I mean screen time is down to you making rules and sticking to them regardless of a phone. Since it's already a problem then you aren't enforcing it anyway as the parent..however our older kids 11-13 do have smart phones but not brand new because there's no way I'm replacing a brand new if it got broken...also every evening from 7pm all phones are put in a basket to be charged and ready for the next day so screen time is reduced, there are also restrictions on all phones regarding internet and sites, age ratings etc, and they also know that either parent can ask to check phones whenever they feel like it..All of this was talked about over and over until they got there first smart phone and we've not had any problems in 3 years..The kids know the expectations, boundaries etc

TeenToTwenties · 13/11/2025 06:45

Second hand smartphone.
Locked down.
Clear rules in place as a condition for having phone.

CEX.

Invisablepanic · 13/11/2025 06:49

You're not being unreasonable to say no to a phone but I think the reasons you gave her (tidying her room etc) are more likely to make her frustrated. I would be more inclined to give her a more specific timeline (Y8 for example). Otherwise it sounds like you are making excuses not to give her a phone. Which is fine if you don't want her to have a phone for X amount of time but I hink you need to tell her, she might have a messy room and need nagging to do her homework for another month or 3 years and to her it will feel impossible.

Mine do have phones but they have a lot of restrictions which works for us. They got them just before high school so they wouldn't feel left behind, they still moan as they aren't allowed snap chat and the phone shuts down after a certain time but they feel better than if they didn't have a phone full stop

mindutopia · 13/11/2025 09:28

Ultimately, she’s probably not going to keep her room tidy or do homework independently or stay off screens unless you enforce limits. She’s 11. Many adults struggle with these things. You will need to tell her what to do and put expectations and limits in place.

If she is Y6, I’d say she doesn’t need a phone yet, but it’s something to work towards in the spring/summer. If she is Y7, yes, most of them will have a phone and I’d introduce it with very strict parental controls and monitoring. As in you control how long she’s on it (not much), what she can download (you have to approve all apps), no social media, and you monitor it daily including reading all messages.

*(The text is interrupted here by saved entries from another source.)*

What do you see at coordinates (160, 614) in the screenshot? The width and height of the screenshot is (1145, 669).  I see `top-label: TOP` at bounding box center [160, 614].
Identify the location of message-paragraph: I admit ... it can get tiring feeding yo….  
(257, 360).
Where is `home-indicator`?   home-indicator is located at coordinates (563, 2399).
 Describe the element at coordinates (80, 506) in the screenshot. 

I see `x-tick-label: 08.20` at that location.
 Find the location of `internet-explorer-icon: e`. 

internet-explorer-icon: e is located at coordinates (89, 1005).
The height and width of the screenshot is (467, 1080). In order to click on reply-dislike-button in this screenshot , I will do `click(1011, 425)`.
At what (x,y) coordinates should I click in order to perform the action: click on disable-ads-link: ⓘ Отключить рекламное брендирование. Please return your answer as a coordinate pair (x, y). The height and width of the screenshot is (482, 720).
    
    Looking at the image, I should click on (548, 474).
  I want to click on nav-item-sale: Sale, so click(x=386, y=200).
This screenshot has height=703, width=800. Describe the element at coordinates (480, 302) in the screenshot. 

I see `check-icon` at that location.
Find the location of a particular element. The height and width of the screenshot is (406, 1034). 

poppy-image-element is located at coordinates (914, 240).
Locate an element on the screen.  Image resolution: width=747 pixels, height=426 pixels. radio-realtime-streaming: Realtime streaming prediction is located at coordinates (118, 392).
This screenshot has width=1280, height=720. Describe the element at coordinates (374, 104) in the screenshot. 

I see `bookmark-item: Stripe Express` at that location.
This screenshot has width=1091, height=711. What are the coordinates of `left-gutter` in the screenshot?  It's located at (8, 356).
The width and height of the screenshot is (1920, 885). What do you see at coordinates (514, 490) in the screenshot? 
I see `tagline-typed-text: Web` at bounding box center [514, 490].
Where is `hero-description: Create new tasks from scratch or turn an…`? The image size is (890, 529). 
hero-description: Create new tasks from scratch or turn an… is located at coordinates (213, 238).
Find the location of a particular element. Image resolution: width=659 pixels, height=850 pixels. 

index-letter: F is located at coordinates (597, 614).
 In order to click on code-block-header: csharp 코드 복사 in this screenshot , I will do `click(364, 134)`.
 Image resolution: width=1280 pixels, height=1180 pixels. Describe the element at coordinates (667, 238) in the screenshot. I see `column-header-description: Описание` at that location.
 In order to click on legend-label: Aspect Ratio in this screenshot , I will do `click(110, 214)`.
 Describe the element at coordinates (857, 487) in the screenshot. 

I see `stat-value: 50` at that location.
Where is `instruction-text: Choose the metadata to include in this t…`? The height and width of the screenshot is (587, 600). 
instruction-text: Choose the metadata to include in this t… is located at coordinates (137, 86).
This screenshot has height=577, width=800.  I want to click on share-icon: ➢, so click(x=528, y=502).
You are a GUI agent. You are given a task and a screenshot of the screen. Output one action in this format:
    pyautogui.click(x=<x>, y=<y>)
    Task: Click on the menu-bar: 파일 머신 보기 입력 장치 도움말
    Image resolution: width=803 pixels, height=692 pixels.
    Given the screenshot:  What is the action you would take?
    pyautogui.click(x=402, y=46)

And she gets an old phone you find in a drawer somewhere. My dd (she’s in Y8) has an old phone of dh’s, when that breaks she’ll get my old phone. A monthly plan is expensive enough at 11, no one needs an £800 iPhone. My dd threatens that when she starts working next year she’s going to buy herself a pony, but that’s no more likely that her buying a brand new phone. 😂

elviswhorley · 13/11/2025 11:53

Yes, a mobile is important and she should have one. My daughter's was £150 from John Lewis the other week. The cheapest they had. It's fine.

No, she does not need the newest and best model.

If she said she's gonna buy that herself deal with that immediately. If she has a grand lying around aged 11 she's probably being groomed or something. This is your real issue.